HiDPI Monitors
I recently upgraded my computer and decided it was time to upgrade my monitors as well. I have been using an old 24" NEC PA241W SpectraView1 as my main high quality monitor and 2560x1440 (WQHD) HP Z25n for the other monitor.
The NEC had some hours on it. The backshell of the calibrator fell off a while ago, but I could still use until around 2020, when the NEC software stopped supporting the old sensor. I figured I’d eventually get a new NEC when I was ready.
About a year ago, I started to look into a replacement, and it turns out NEC left the color calibrated monitor market. The NEC was a great monitor: KVM, hardware calibration, uniformity compensation, AdobeRGB gamut, and a 10-bit panel. Current options seemed to be limited to Dell (1 monitor), BenQ, or Eizo to get most or all of these features. Of course, there is that Apple Studio Display, which looks amazing, particularly with the 5K resolution, but none of the niceties I was used to in terms of color reproduction.

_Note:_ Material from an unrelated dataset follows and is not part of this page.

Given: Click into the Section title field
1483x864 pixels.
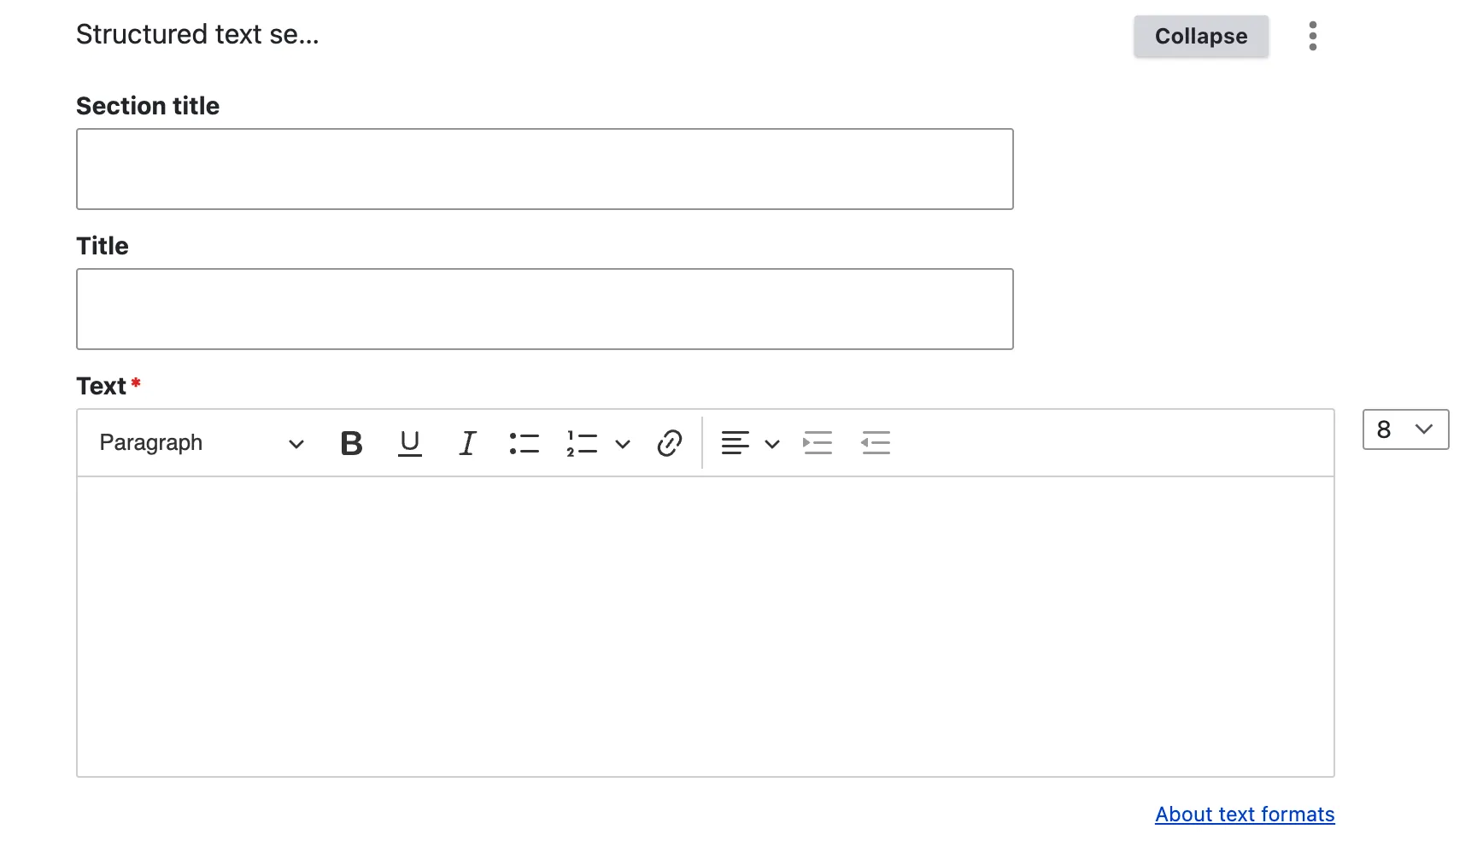Looking at the screenshot, I should (x=544, y=169).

My struggle with picking a new monitor was I that I got really used to the screen real estate of the HP 25" monitor. It was good resolution at 2560x1440, the macOS interface was a ‘good’ size, and the monitor wasn’t too big.2 Unfortunately, most of the monitors out there are either 24" 1080p, 27" WQHD, or 27" 4K monitors. 1080p was right out. WQHD is decent, but I was hoping to get a ‘retina’ display, but that meant running a 4K monitor at 1080p. So I didn’t know what to do.

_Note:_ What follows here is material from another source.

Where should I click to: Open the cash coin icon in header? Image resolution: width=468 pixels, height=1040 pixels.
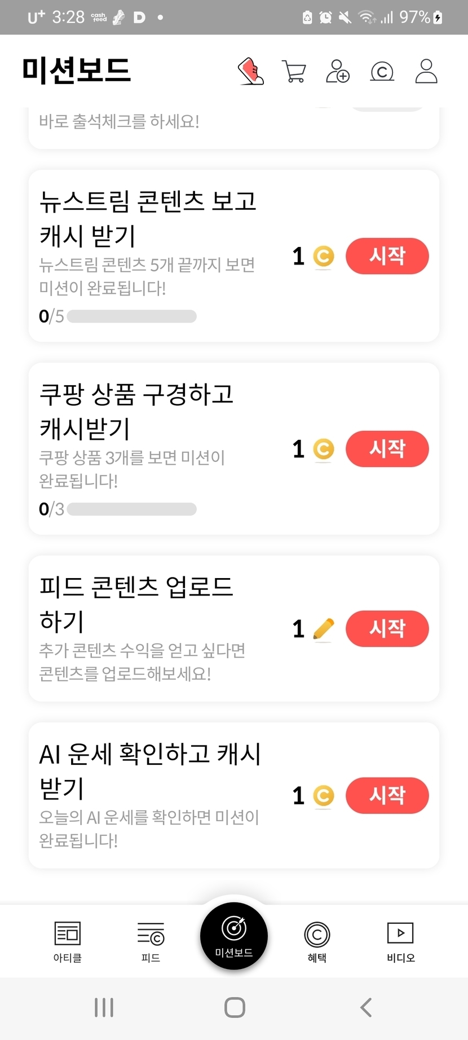(382, 72)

Well, it turns out I didn’t know how the whole retina/HiDPI thing works on macOS. This is probably news to no one since I am way behind the curve on display technology. macOS is smart about the scaling of the interface with HiDPI screens: images are rendered with detail corresponding to the native resolution, but the interface is scaled in size as if the display resolution was lower. What I didn’t realize is that you can choose intermediate resolutions other than just 2x (e.g. 1920x1080 for a 3840x2160 display). One of the options was 2560x1440! I was used to that resolution on a 25" monitor and it’s only a little bit bigger on a 27" monitor. Everything is much cleaner and sharper looking too, particularly fonts. I’m seeing details in text that were really obscured in the typical 12-14 pt fonts I use for text editors and terminals. This intermediate resolution might be slightly harder on your graphics cards than a straight 2x scaling, but I’m not noticing any specific issues.

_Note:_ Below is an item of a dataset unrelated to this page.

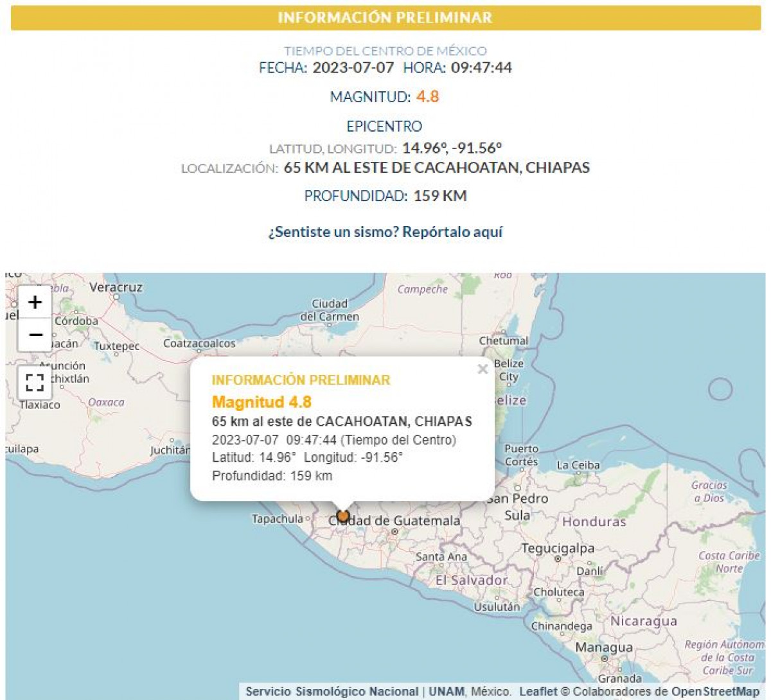Screen dimensions: 771x700
Task: Follow the UNAM link in the map footer
Action: point(447,692)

I ended up with an Eizo CS2470. Highly recommended for anyone doing photography and wanting the extra stuff that a monitor like this provides. There also seems to be a lot of $400-600 27" 4K monitors that calibrate very well if you want to spend a bit less and don’t mind giving up AdobeRGB and hardware calibration. 27" 4K monitors seem like a good match for macOS; maybe not perfect 2x scaling like the Apple Studio Display, but you have a bunch of options for cheaper, many with more capabilities than the Apple monitor provides. Running them at an effective resolution of 2560x1440 is perfect for me (just like the Apple display).
WQHD side note
During my monitor research, I saw a lot of discussion about how 2560x1440 looks like crap on macOS. Turns out Apple removed subpixel rendering of text at some point in the last few years and a lot of people miss it. I never actually liked it. In fact, it wasn’t that long ago that I was using bitmapped fonts in terminal and in my text editors.3
BetterDisplay
A lot of people mentioned an app called BetterDisplay while I was reading up on the problems with macOS and WQHD displays. You can fake the HiDPI display rendering with it and get smoother font rendering on a LoDPI screen. Seems like overkill to me, but the program has a ton of features for managing your screens and is very cool.